The MI Scholar Program
As a master student you will be part of our internal Minerva Imaging Scholar Program. The program is designed to support Minerva Imaging’s continued development as a scientifically driven CRO and focuses on developing novel tools and procedures that expand the capabilities in our focus areas.
The project period is 9-12 months, and the start date is flexible although Q3 (August/September), 2025 is preferred. The project is open as both a master’s project and/or research year project. The research year is a unique opportunity to delve deeper into a topic and get a closer look at the world of research and life as a researcher. As a master’s project, it will also be possible to combine the project with a student job at Minerva Imaging. Throughout the project you will be assigned to an internal senior scientist that will supervise you.
Your profile
The ideal candidate is driven by applied science and enjoys in vivo work. It is essential that you have a positive attitude, are proactive, take ownership of the project and drive it forward. It is also important that you set high quality standards for data deliveries.
You should be on a relevant master’s program (Human Biology, Molecular Biomedicine, DVM, engineer or other nature and life sciences programs). It is an advantage if you have already passed a course in laboratory animal science (FELASA category AD or similar), but it is not a requirement.
Application:
If you are interested in the project and want to learn more, please reach out to Department Manager, Helle Jacobsen; email: hjj@minervaimaging.com. Please submit your application via our website. The application must include a short, motivated cover letter and a CV. Applications are evaluated continuously.
About Minerva Imaging:
Minerva Imaging is a scientifically driven and integrated CRO and CDMO specialized in targeted radionuclide therapies.
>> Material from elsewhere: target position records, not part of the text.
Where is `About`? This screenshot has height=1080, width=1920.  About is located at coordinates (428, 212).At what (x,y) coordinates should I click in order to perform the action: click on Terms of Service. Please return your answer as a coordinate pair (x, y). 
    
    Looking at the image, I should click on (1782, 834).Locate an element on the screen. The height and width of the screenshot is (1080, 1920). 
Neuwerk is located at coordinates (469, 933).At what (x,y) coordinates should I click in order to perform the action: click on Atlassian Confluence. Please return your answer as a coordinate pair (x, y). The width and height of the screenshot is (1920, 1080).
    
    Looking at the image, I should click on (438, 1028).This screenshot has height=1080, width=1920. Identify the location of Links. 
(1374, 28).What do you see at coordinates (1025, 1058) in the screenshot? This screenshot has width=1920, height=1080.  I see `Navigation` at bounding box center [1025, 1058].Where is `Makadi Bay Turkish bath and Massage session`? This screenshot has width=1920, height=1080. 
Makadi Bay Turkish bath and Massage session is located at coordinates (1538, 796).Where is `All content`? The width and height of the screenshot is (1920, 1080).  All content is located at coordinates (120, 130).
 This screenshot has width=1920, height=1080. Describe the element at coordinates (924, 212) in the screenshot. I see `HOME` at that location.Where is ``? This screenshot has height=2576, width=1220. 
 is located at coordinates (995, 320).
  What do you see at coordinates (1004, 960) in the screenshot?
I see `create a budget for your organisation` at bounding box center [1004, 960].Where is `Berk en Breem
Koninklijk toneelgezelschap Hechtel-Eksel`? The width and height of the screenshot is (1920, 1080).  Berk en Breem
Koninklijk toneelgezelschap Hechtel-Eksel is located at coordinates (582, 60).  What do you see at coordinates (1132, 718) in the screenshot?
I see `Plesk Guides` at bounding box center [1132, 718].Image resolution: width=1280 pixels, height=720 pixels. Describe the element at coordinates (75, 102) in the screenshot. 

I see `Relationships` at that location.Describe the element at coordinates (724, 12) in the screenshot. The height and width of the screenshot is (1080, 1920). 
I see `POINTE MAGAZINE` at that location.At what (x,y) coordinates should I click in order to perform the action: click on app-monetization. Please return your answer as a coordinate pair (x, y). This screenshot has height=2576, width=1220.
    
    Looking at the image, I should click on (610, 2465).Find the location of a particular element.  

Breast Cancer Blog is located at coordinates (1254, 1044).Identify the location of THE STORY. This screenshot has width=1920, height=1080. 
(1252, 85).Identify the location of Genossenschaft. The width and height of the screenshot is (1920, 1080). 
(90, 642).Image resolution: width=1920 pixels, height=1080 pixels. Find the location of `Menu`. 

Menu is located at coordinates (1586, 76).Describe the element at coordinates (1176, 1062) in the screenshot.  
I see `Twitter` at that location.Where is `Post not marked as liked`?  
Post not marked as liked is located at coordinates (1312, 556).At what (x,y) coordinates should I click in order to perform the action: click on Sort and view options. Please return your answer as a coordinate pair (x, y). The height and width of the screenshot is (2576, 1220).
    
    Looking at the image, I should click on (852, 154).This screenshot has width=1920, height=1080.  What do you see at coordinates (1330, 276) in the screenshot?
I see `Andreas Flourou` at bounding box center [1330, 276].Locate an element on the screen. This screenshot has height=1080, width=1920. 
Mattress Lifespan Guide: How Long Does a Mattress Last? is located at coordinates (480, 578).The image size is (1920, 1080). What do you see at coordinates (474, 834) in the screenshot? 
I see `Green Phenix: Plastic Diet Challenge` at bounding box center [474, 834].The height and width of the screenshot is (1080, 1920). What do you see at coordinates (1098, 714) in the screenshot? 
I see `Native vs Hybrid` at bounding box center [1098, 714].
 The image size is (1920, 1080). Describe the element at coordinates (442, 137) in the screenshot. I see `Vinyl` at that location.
We focus on the use of advanced animal models within oncology, cardiovascular diseases, and in vivo molecular imaging for translational research and drug development.
We engage with our sponsors to understand their scientific questions and discuss how our methods and capabilities can provide answers. Our facility located in Ølstykke, Denmark offers best–in–industry fully integrated radiopharmaceutical research, drug development, and manufacturing services.
Minerva Imaging is an equal opportunity employer, and we encourage candidates of all backgrounds and experiences to apply.